Another consecutive year of farm losses is beginning to worry Grain Belt farm lenders. Many thought liquid reserves accumulated during years of peak prices would help crop producers absorb multi-year losses now, but they may have underestimated the length and depth of this downturn.
No one has a precise handle on the scale of the difficulties, but by mid-year, about 22% of the borrowers in the Kansas City Federal Reserve district were experiencing repayment problems, although only 7% of those were severe.
A key issue is that much of the liquid wealth that farmers acquired during corn's boom years will be gone by year-end, some economists now predict. Without a strong financial buffer, some farm operators will need to make serious course corrections to qualify for financing in 2017. That could set the stage for more cost cutting, farmland sales and downsizings in the year ahead.
"Despite record yields, the national average revenue from the 2016 corn crop is estimated at just $552 per acre, or just 60% of the peak in 2011 and the lowest since 2006," Farm Credit Administration economists Steve Koenig and Dennis Shields wrote in an Aug. 31 report. "For many corn producers, crop revenue plus county Agriculture Risk Coverage (ARC) payments will not cover total production costs for the fourth year in a row." They expect the largest revenue losses might occur in states like Ohio and South Dakota, where subpar 2017 yields are expected.
If USDA estimates of a $3.15 per bu. season average cash price for corn materializes, the FCA economists believe about 88% of corn farms can cover their operating costs, but a mere 17% are able to cover total costs this season, including land.
The first item lenders monitor is how much working capital growers hold, in case they need to fund cash shortfalls from operations. Based on Illinois farm business records, University of Illinois economist Gary Schnitkey estimates in a recent farmdoc daily post that most of the extra working capital reserves his state's farmers built during high-income years from 2007 to 2013 will be depleted by year-end. That would make working capital levels comparable to the low income years of 1996 to 2006.
That's not a disaster, but it does make finances fragile for below-average operators.
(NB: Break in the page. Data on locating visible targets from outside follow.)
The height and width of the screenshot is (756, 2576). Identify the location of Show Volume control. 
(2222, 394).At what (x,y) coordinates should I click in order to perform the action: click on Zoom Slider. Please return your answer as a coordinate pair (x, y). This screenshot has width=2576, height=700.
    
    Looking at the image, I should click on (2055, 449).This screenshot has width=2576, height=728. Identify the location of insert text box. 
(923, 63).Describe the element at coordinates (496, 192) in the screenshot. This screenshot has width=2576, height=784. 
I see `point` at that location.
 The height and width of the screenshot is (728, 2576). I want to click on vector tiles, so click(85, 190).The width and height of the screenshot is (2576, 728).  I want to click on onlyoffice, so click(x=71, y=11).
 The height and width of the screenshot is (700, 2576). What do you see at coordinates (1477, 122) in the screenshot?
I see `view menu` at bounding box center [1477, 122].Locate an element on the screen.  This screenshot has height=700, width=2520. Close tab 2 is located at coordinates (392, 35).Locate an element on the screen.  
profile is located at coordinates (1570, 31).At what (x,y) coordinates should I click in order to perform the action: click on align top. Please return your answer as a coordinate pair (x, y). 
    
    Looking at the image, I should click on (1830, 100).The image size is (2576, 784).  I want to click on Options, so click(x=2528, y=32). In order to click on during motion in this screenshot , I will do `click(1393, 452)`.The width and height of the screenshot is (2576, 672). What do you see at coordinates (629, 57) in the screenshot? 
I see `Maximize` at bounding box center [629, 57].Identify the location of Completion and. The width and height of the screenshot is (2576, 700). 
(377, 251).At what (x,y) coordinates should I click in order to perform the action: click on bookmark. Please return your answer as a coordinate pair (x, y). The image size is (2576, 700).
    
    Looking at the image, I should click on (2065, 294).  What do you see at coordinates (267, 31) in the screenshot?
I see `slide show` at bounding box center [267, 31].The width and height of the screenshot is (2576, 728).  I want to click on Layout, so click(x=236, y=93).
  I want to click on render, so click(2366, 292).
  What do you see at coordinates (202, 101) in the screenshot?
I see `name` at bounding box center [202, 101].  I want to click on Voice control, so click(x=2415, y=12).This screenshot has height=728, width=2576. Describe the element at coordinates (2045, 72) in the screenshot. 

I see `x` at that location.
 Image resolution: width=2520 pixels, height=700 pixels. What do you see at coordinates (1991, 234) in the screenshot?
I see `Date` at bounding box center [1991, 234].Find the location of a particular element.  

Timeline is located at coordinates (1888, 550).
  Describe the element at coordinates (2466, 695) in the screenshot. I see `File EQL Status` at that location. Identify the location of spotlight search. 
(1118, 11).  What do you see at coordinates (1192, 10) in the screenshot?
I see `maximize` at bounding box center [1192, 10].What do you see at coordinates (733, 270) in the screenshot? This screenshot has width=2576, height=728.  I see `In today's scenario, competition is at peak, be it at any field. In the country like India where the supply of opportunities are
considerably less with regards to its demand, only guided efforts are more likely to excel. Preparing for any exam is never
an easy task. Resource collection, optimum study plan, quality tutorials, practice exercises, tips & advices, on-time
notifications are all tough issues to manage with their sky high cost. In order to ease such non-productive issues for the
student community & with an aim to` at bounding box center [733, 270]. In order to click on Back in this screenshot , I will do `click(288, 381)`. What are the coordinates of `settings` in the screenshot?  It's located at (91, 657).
Earlier farmdoc posts show "In 2015 and 2016, [Illinois] working capital reserves were used to fund cash shortfalls coming from operations," Schnitkey reports. "If prices remain low through 2017, means other than reducing working capital likely will be needed to address cash shortfalls."
Evan Hahn, a senior agricultural analyst who covers large farm and agribusiness accounts for Farm Credit Mid-America in southwest Ohio, encourages borrowers to reach out to lenders early.
"I don’t think it's total gloom and doom, but don't wait until end of year or when you need funds to prepay things to talk with us," Hahn says. "Don't wait until next year and the beginning of the operating cycle and say here's how bad it was."
Farm Credit Mid-America's minimum working capital levels for full-time grain operations are 20% of gross revenue, so if an operator's normal sales are $1 million, they'd require $200,000 in working capital to meet financial standards.
It gets back to communication, and a talk about how another year or possibly two could erode a grower's position, Hahn says. "If they are just expected to lose a little, and they have a cost structure to be competitive and not lose money year-over-year, that will open up options to potentially rebalance the balance sheet."
What's different about this situation versus the 1980s is that growers are carrying much better equity and net worth positions, Hahn adds. With low, fixed interest rates still available, workouts are possible.
"I can't stress enough just to have communication with your lender," Hahn says. "We like to have conversations with borrowers early and often. And it needs to be open and honest both ways. Farmers need to be realistic about expectations of what they can do, and their lenders vice versa. Lenders need to be realistic about what the farmer can achieve in a given year's time."